Email to Case Premium (E2CP) will first search for cases created within the time frame specified on Inbound Configuration, where the supplied email and the subject exactly match the incoming email. If a match is found, the new case will be marked as a duplicate by prefixing the subject with [Email Loop Protection] and inbound message processing will continue executing.
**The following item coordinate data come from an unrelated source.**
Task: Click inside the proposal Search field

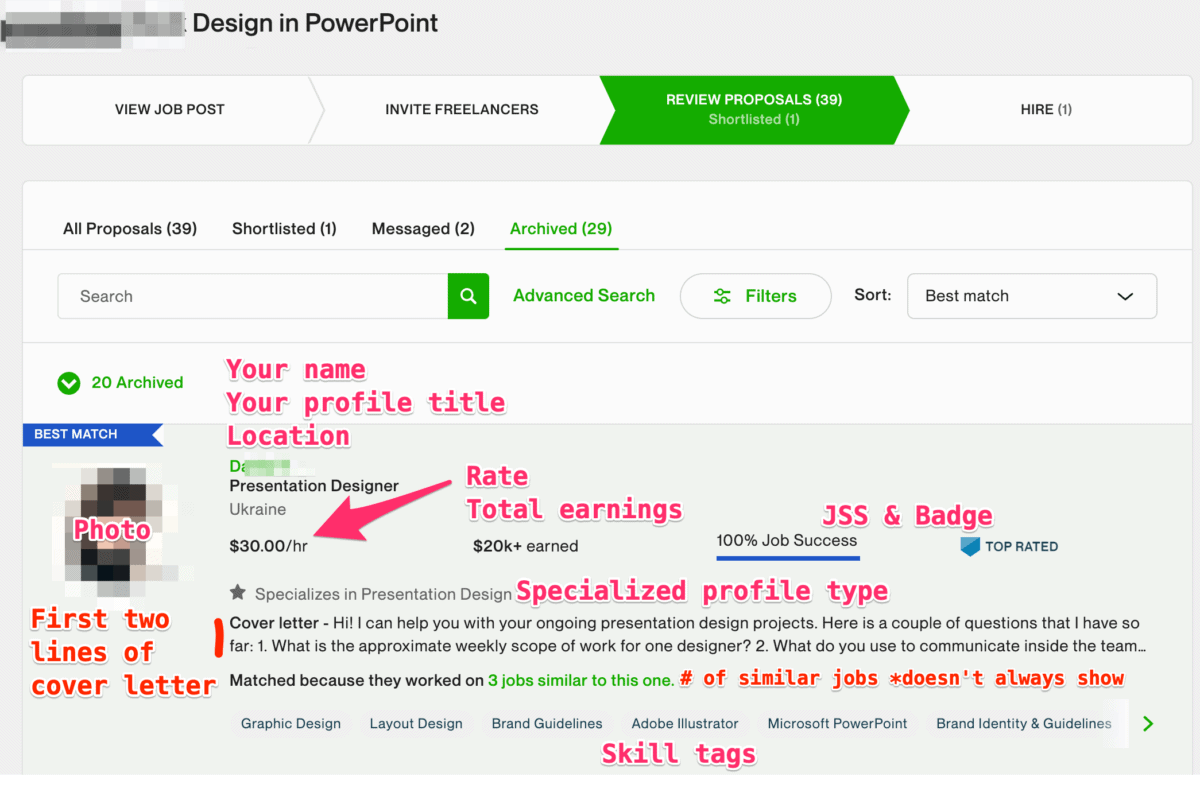Action: click(250, 295)
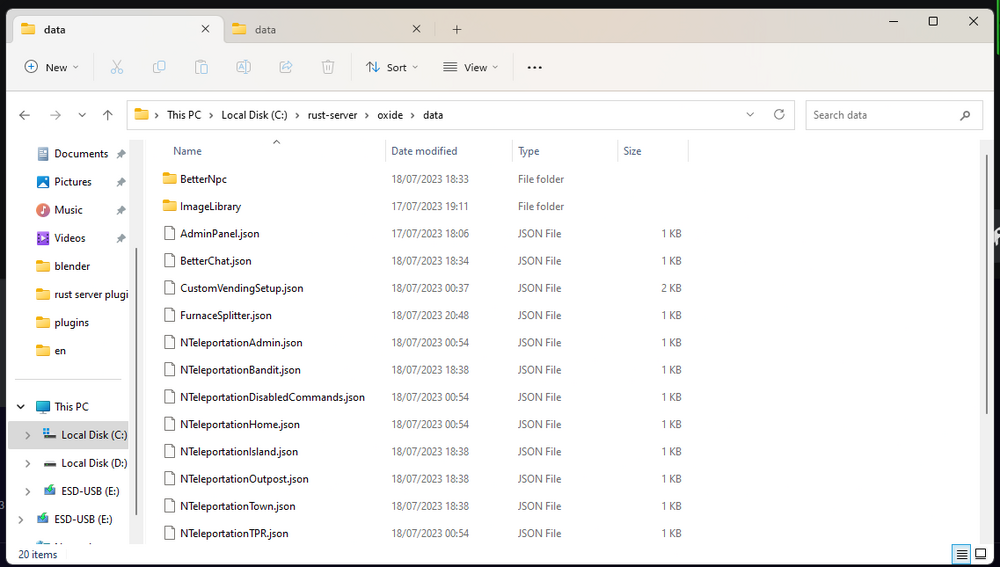
Task: Open the Sort dropdown menu
Action: tap(392, 67)
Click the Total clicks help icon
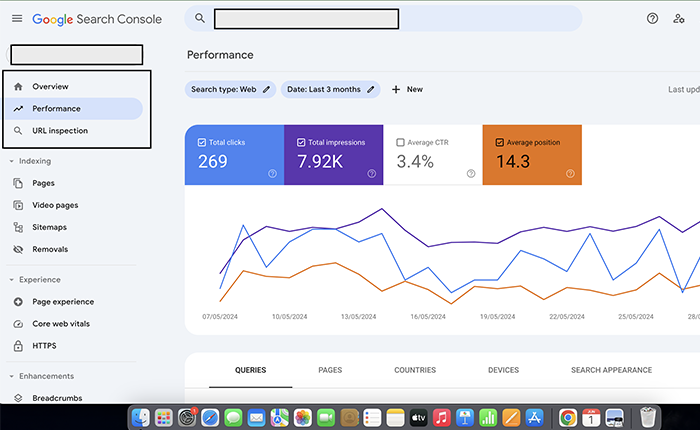Screen dimensions: 700x430 tap(272, 174)
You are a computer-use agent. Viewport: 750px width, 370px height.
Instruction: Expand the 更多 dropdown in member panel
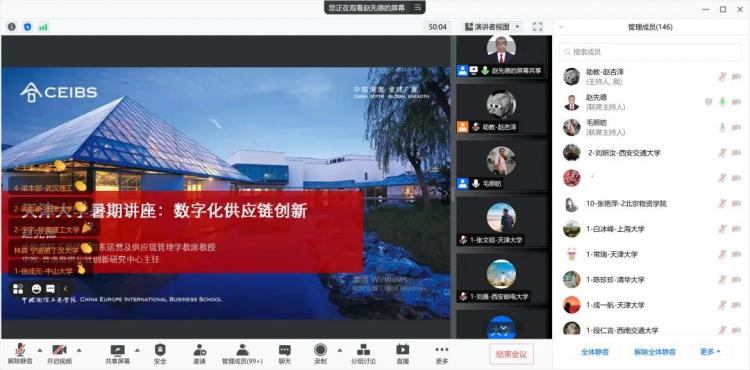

If a match is not found then E2CP will query cases with the same supplied email and check each for similarity to the incoming email subject, if their subjects are more than 5 characters. This entails two parts:
1) If the case subject and email subject are greater than 20 characters then each will be split in half (if less than 20 characters, it uses portions greater than half for each check to reduce false positives) and E2CP will check if both halves are contained in the other full value. For example, suppose a case has the subject "Ticket 10000: The front office computer is broken" and an email is received with the subject "Ticket 10001: The front office computer is broken". E2CP will check to see if "Ticket 10000: The front " and "office computer is broken" are contained within "Ticket 10001: The front office computer is broken", and vice versa. Each one of the four checks is assigned 2.5 points. If the total is greater than 5 points then the new case will be marked as a duplicate by prefixing the subject with [Email Loop Protection] and inbound message processing will continue executing.
2) If the score obtained in part 1 is too low then an edit difference comparison will be performed. This results in a value of 10 or less which corresponds in a broad sense to how many characters the case and email subjects have in common in nearby positions. A value of 10 would indicate identical subjects, 5 would mean that 50% of the characters would need to be edited in one to transform it into the other, and 0 would mean that every character would need to be changed (no similarity at all). If this value is greater than the minimum required similarity (default: 5) then the new case will be marked as a duplicate by prefixing the subject with [Email Loop Protection] and inbound message processing will continue executing.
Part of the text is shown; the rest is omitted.